=== Supplied data ===
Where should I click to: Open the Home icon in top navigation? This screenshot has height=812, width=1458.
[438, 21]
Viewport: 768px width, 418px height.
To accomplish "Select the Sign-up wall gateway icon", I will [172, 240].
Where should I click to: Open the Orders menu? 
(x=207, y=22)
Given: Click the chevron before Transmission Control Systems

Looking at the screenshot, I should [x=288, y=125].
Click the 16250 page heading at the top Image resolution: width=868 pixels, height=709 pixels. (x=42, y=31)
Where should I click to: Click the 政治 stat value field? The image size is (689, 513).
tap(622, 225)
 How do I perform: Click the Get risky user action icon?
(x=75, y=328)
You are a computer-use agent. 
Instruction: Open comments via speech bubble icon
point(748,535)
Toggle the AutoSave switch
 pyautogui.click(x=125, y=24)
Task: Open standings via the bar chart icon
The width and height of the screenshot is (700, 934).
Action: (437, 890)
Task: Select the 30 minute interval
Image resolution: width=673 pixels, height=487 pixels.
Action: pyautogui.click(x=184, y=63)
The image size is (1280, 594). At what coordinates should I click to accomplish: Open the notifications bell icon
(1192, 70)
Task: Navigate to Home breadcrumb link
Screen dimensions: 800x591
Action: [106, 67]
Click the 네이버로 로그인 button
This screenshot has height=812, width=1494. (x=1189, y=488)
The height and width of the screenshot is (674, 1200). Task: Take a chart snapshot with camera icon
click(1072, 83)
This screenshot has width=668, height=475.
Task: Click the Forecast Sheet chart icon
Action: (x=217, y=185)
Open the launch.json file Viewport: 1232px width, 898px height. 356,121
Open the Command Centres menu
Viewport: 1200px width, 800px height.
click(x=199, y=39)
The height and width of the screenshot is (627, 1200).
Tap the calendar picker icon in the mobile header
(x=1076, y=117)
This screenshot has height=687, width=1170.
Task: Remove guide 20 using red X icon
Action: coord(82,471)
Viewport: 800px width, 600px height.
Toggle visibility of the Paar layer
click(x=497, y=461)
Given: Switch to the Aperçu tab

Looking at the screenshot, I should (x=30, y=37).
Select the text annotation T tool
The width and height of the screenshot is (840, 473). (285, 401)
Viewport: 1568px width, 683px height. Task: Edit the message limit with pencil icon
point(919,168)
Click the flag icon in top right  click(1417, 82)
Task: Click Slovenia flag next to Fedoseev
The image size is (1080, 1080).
===
Pull each line containing the word "flag" out of the data above.

Click the flag icon in top right  click(1417, 82)
Task: Click Slovenia flag next to Fedoseev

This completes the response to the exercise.